Ask anyone their opinion of Taiwanese media and you would get answers of all kinds — from interesting, dynamic and competitive to brain-dead, unprofessional and lacking in global perspective.
The truth may lie somewhere in between, but the discussion of Taiwanese media and its challenges would have to include growing Chinese influence and the local industry’s struggle between commercial success and core journalistic values.
A recent incident in Hong Kong and a column on Taiwan’s media provided a good opportunity to examine what Taiwan’s media is all about.
Kevin Lau (劉進圖), former editor-in-chief of Hong Kong’s Ming Pao, was allegedly stabbed six times by two men on Wednesday last week when he got out of his car. He is now in stable condition after multiple operations.
Known for his strong criticism of the Hong Kong government, Lau was reassigned to another position in January. Observers were suspicious that the reassignment and the attack were both politically motivated, as China is reportedly seeking tighter control over the territory’s media.

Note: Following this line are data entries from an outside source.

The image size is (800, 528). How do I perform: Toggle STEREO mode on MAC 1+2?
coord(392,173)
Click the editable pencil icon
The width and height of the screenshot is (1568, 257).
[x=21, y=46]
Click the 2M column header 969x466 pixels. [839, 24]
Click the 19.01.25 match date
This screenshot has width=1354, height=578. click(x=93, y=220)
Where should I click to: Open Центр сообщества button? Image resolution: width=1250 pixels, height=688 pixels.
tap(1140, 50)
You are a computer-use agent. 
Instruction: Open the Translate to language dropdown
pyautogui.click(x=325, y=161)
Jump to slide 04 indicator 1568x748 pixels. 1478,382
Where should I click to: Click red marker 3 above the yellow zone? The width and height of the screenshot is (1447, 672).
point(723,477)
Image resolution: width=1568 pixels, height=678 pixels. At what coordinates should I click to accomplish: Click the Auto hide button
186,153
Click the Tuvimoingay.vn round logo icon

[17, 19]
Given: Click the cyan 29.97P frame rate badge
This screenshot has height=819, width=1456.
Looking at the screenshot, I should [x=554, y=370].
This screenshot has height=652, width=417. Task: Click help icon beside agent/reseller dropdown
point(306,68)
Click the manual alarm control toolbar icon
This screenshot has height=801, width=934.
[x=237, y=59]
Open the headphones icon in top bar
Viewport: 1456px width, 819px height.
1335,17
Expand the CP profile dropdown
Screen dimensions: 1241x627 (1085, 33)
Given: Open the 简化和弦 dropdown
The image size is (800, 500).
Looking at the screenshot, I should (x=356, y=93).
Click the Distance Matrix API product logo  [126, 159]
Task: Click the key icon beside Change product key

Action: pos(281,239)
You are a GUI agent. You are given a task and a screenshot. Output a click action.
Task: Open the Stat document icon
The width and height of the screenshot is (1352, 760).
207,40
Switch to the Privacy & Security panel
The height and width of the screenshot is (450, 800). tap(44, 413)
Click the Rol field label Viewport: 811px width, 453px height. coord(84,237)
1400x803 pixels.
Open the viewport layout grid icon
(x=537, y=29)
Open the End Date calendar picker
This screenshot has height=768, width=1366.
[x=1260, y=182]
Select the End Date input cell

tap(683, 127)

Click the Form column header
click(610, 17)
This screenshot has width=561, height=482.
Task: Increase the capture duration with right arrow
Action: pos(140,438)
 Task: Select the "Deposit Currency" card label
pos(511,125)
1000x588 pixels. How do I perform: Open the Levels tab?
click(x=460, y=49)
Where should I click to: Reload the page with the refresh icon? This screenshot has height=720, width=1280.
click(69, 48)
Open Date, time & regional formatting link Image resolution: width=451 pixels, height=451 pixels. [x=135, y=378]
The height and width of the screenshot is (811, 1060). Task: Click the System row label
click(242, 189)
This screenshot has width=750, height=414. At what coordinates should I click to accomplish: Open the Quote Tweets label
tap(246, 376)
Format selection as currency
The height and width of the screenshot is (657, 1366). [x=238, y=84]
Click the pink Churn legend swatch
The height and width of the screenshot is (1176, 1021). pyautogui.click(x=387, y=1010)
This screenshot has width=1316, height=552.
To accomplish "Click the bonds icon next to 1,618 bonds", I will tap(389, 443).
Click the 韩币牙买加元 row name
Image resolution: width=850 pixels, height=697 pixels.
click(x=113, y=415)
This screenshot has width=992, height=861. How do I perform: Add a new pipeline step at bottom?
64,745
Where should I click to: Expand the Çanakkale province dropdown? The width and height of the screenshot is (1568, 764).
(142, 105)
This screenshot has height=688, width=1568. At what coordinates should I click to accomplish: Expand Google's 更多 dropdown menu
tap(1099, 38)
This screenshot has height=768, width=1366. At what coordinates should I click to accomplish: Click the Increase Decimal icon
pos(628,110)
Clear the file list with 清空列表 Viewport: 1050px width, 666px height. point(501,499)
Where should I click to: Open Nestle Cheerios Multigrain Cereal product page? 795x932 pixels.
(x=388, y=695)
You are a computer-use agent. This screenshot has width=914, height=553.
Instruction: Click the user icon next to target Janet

The case was not the first time that a member of Hong Kong’s media has been attacked in recent years. Neither was it the first time Beijing had reportedly interfered with personnel changes in a media organization. China has used its influence and had advertisers withdraw their advertisements from media outlets that criticized Beijing and Hong Kong authorities.
While there has been no reported attacks on media members in Taiwan, Lau’s case could strike fear into local media circles at a time of growing Chinese influence on various sectors — media included.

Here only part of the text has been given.